La clôture de l’instruction a été prononcée à l’issue de l’audience.
Considérant ce qui suit :
1. M. E B F, ressortissant algérien, né le 22 juillet 1990, déclare être entré en France au cours de l’année 2016. Il a signé un pacte civil de solidarité (PACS) avec une ressortissante française, Mme C D, le 3 février 2025. M. B F et Mme D demandent au tribunal d’annuler les deux arrêtés du 27 juin 2025 par lequel le préfet de la Vendée a, respectivement, d’une part, refusé de délivrer à M. B F un titre de séjour, l’a obligé à quitter le territoire français, lui a refusé un délai de départ volontaire, a fixé le pays à destination duquel il pourra être reconduit d’office, lui a fait interdiction de retour sur le territoire français pendant une durée de quatre années et, d’autre part, assigné à résidence l’intéressé pendant une durée de 45 jours.
Sur les conclusions à fin d’annulation :
2. Mme D, qui n’a pas qualité pour agir au nom de son partenaire de pacte civil de solidarité, est dès lors dépourvue d’intérêt à contester les arrêtés du 27 juin 2025 par lesquels le préfet de Vendée a, respectivement, d’une part, refusé de délivrer à M. B F un titre de séjour, l’a obligé à quitter le territoire français, lui a refusé un délai de départ volontaire, a fixé le pays à destination duquel il pourra être reconduit d’office, lui a fait interdiction de retour sur le territoire français pendant une durée de quatre années et, d’autre part, assigné à résidence l’intéressé pendant une durée de 45 jours. Par suite, l’ensemble des conclusions formées par Mme D sont irrecevables et doivent être rejetées.
En ce qui concerne le moyen commun à l’ensemble des décisions et arrêté attaqués :
3. Les deux arrêtés en litige ont été signés par Mme Nadia Seghier, secrétaire générale de la préfecture de la Vendée. Par un arrêté du 11 mars 2025, régulièrement publié le 12 mars 2025 au recueil des actes administratifs de la préfecture de la Vendée, le préfet de la Vendée a donné délégation à cette dernière, à l’effet de signer tous arrêtés relevant des attributions de l’Etat dans le département de la Vendée à l’exception de certaines décisions au nombre desquelles ne figurent pas les arrêtés attaqués. Dès lors, le moyen tiré de l’incompétence de la signataire des décisions et arrêté attaqués manquent en fait et doit être écarté.

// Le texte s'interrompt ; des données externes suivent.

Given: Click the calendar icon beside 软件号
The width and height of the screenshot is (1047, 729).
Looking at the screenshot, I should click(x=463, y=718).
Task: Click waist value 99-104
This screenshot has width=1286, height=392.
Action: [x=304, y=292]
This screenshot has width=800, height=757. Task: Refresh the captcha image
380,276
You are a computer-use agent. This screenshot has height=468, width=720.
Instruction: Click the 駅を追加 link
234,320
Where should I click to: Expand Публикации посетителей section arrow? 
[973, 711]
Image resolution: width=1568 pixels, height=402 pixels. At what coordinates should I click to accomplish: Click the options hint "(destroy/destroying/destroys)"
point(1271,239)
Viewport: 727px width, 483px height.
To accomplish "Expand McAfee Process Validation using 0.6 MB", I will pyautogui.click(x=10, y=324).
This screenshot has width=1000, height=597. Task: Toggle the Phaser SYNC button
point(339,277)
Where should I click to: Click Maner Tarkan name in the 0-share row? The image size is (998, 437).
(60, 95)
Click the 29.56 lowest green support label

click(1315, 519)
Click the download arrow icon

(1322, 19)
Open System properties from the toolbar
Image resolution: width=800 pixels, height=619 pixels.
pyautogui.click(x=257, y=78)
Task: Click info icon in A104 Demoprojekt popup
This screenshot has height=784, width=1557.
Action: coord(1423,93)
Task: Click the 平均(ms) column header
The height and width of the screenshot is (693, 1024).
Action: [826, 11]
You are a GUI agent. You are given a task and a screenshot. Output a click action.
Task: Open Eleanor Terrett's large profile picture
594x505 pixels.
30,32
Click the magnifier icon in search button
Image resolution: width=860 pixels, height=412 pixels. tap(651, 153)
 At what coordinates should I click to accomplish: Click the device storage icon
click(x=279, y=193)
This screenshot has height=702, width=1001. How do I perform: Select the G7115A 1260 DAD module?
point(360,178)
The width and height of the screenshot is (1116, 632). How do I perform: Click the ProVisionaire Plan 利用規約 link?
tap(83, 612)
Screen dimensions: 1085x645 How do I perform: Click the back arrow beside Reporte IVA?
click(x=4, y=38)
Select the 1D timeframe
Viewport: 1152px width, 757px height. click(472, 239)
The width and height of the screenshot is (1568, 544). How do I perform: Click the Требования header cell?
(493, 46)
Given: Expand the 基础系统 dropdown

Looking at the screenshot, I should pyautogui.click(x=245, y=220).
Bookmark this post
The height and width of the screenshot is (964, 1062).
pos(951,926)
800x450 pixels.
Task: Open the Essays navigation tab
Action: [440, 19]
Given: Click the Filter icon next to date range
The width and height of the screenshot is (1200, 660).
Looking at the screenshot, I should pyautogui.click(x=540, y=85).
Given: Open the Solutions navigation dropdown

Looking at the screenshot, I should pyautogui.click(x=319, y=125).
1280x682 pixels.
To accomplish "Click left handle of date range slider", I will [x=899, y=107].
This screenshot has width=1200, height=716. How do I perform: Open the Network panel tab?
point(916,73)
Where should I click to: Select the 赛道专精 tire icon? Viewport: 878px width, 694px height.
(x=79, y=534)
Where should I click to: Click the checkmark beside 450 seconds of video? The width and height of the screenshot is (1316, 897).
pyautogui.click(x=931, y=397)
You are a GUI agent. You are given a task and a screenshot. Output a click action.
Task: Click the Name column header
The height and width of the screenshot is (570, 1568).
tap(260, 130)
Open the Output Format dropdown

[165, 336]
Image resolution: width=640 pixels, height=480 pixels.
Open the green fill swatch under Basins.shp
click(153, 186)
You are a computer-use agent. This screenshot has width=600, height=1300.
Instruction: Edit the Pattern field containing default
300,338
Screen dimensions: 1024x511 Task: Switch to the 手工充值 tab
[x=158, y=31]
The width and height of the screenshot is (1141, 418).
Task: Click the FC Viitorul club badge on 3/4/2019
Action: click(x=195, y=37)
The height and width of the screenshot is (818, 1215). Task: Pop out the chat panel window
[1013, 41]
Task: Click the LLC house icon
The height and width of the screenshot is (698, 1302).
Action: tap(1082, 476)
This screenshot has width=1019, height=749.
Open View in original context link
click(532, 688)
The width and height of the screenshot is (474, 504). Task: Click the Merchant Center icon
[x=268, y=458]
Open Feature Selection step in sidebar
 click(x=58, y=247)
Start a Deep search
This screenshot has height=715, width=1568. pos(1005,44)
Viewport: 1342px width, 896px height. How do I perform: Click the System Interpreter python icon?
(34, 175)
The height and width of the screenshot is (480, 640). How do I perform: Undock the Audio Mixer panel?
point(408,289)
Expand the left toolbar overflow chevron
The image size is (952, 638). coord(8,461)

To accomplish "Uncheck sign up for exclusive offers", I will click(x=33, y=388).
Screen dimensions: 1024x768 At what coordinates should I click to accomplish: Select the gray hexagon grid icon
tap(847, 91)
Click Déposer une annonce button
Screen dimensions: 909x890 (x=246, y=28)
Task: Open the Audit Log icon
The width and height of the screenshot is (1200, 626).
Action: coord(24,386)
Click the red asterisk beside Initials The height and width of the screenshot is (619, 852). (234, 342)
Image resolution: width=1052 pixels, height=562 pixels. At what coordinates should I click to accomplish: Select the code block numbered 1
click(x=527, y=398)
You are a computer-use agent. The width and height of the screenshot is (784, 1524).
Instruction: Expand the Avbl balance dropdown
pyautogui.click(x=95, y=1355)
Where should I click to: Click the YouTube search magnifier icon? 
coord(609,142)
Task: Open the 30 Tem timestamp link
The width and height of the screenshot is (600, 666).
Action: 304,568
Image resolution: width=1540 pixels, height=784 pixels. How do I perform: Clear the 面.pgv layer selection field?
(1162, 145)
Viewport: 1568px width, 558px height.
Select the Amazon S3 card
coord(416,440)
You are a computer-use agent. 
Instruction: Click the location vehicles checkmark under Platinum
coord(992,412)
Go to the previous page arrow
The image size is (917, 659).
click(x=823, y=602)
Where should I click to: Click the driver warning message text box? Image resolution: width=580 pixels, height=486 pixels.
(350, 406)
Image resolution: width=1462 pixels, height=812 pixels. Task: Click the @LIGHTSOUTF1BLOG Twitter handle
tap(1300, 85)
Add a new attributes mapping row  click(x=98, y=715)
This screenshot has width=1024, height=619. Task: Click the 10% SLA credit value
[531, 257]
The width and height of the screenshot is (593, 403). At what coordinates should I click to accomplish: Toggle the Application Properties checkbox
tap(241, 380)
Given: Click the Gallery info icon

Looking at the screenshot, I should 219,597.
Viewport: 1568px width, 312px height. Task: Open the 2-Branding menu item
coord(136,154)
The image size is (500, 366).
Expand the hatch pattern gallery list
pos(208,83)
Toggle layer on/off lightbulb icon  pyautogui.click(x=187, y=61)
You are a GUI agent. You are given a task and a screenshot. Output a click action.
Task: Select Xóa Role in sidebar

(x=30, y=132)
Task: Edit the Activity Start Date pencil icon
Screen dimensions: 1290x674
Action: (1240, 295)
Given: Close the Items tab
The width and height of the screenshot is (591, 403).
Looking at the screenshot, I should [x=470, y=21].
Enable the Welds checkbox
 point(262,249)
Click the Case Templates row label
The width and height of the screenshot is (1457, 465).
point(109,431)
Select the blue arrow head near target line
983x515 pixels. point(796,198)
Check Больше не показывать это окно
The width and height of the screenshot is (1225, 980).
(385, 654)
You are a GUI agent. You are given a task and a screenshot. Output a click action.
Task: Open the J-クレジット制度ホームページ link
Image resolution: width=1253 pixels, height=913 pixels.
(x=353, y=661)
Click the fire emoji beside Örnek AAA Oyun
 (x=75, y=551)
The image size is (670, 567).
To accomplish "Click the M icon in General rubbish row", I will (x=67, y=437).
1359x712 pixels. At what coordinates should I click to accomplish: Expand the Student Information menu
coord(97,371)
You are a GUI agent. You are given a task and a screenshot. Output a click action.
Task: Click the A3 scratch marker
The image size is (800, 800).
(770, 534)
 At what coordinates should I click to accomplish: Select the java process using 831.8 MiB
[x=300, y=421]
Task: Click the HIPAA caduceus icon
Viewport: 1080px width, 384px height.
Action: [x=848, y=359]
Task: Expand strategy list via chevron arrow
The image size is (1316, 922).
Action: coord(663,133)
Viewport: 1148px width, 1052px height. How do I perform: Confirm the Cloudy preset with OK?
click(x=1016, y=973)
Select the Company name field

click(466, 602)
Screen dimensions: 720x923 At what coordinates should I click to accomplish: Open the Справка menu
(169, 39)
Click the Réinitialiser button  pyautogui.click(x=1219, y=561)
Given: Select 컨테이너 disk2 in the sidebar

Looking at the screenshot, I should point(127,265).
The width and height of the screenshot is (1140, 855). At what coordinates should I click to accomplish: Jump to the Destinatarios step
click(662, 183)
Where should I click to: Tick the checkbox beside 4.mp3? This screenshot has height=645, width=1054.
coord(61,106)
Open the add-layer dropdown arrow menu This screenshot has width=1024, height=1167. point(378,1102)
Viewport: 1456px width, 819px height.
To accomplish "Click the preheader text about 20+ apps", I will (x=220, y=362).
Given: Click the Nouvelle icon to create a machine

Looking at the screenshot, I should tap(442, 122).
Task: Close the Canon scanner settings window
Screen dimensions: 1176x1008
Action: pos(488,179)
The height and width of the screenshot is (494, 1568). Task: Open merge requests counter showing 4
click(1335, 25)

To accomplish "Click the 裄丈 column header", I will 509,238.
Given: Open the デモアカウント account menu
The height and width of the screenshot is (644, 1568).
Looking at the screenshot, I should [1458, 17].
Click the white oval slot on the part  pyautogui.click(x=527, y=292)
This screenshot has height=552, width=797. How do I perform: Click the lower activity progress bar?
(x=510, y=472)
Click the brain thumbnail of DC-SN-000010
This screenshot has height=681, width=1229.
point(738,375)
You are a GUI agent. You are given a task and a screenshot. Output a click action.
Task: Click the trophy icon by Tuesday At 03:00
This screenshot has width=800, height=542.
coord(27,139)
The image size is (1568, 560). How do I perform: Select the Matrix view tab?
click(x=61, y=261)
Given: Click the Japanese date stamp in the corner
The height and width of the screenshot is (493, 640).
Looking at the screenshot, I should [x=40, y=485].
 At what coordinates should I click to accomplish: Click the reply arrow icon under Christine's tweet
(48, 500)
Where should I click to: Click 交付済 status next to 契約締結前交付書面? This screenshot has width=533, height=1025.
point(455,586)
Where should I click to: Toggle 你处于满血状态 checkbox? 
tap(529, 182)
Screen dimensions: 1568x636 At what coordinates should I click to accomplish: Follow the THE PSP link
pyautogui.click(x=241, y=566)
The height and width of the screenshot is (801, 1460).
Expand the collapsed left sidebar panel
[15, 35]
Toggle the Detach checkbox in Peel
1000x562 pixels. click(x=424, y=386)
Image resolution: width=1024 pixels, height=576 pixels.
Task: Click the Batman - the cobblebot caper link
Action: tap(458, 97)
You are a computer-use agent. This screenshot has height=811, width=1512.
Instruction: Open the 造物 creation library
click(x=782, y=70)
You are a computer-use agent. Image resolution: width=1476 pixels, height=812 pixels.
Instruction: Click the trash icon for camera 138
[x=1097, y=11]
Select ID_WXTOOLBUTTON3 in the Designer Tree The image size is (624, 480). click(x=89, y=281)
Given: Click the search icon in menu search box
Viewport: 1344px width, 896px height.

En ce qui concerne la décision portant refus de titre de séjour :
4. En premier lieu, aux termes de l’article 6 de l’accord franco-algérien du 27 décembre 1968 : « Le certificat de résidence d’un an portant la mention » vie privée et familiale « est délivré de plein droit : / () / 5) au ressortissant algérien, qui n’entre pas dans les catégories précédentes ou dans celles qui ouvrent droit au regroupement familial, dont les liens personnels et familiaux en France sont tels que le refus d’autoriser son séjour porterait à son droit au respect de sa vie privée et familiale une atteinte disproportionnée au regard des motifs du refus () ». Aux termes de l’article 8 de la convention européenne de sauvegarde des droits de l’homme et des libertés fondamentales : « 1. Toute personne a droit au respect de sa vie privée et familiale, de son domicile et de sa correspondance. / 2. Il ne peut y avoir ingérence d’une autorité publique dans l’exercice de ce droit que pour autant que cette ingérence est prévue par la loi et qu’elle constitue une mesure qui, dans une société démocratique, est nécessaire à la sécurité nationale, à la sûreté publique, au bien-être économique du pays, à la défense de l’ordre et à la prévention des infractions pénales, à la protection de la santé ou de la morale, ou à la protection des droits et libertés d’autrui ».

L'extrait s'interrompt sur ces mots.